*Passage shown:*

○ ○ ○ ○ ○ ○ ○

Thursday, April 13, 2006

Sex(ual Harrasment) and the City.

Fuck you, douchebags.

I'll be the first to admit that every once in a while, like, say, on a very hot day, my boobies are a little on display, and while the harrasment is never deserved, and I don't agree, let's say... I understand. (Insert Chris Rock clip: "Now, I'm not saying I'd ever hit a bitch... But I'll shake the shit out of one.") But on a day like today, when I'm buttoned into a wool coat from throat to mid-calf, there is absolutely no reason for me to get catcalled at. I'm terrified at the prospect of the impending summer heat, when I'll stop wearing jackets and the hemlines will go up, and it's just gonna be, eh... Pandemonium.

Now, God loves the women of New York. He's given them career goals and their own incomes and shapely legs and college educations and amazing wardrobes (with personal styles to boot) and sprinkled them with book smarts and amazing powers of deduction. So you would think that the men would take it upon themselves to not necessarily admire, but at least respect these women in turn. But no. Oooooh, no. It is (I think) actually impossible to walk more than five blocks without at least one heebee-jeebee inducing incident, no matter what part of town you're in.

○ ○ ○ ○ ○ ○ ○

*Collected data:*

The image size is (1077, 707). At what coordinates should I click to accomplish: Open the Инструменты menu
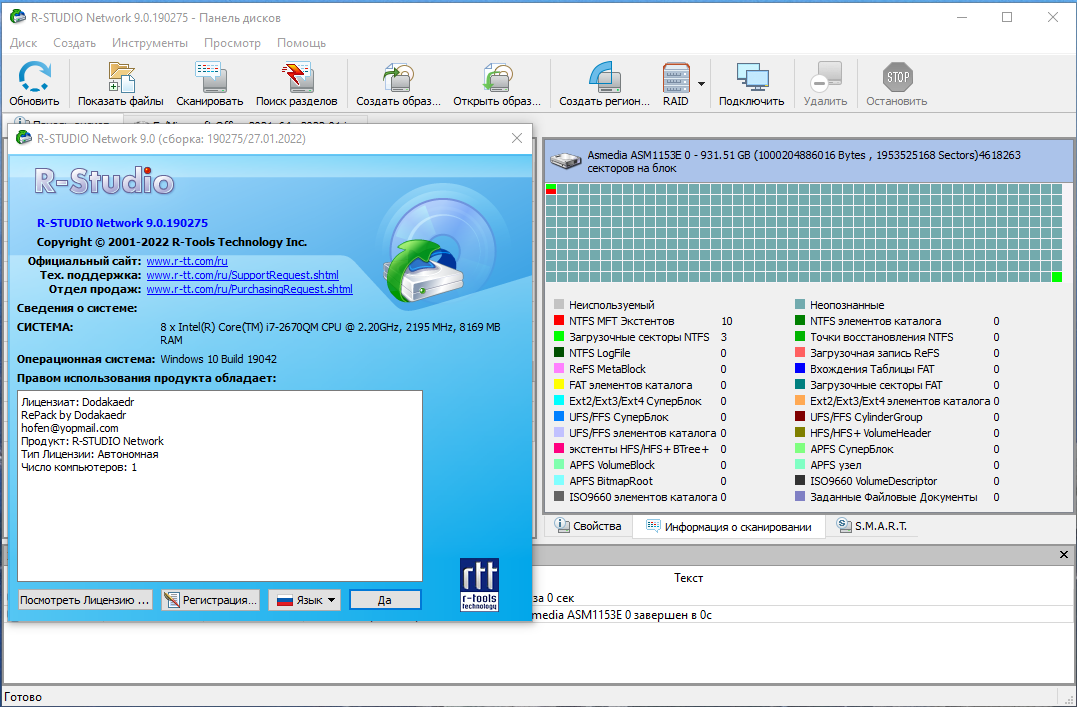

○ ○ ○ ○ ○ ○ ○

*Brief:* Set down the part of the street-harassment post above starting with "Sex(ual Harrasment) and" and going on through "be, eh... Pandemonium.", word for word.

*Response:*
Sex(ual Harrasment) and the City.

Fuck you, douchebags.

I'll be the first to admit that every once in a while, like, say, on a very hot day, my boobies are a little on display, and while the harrasment is never deserved, and I don't agree, let's say... I understand. (Insert Chris Rock clip: "Now, I'm not saying I'd ever hit a bitch... But I'll shake the shit out of one.") But on a day like today, when I'm buttoned into a wool coat from throat to mid-calf, there is absolutely no reason for me to get catcalled at. I'm terrified at the prospect of the impending summer heat, when I'll stop wearing jackets and the hemlines will go up, and it's just gonna be, eh... Pandemonium.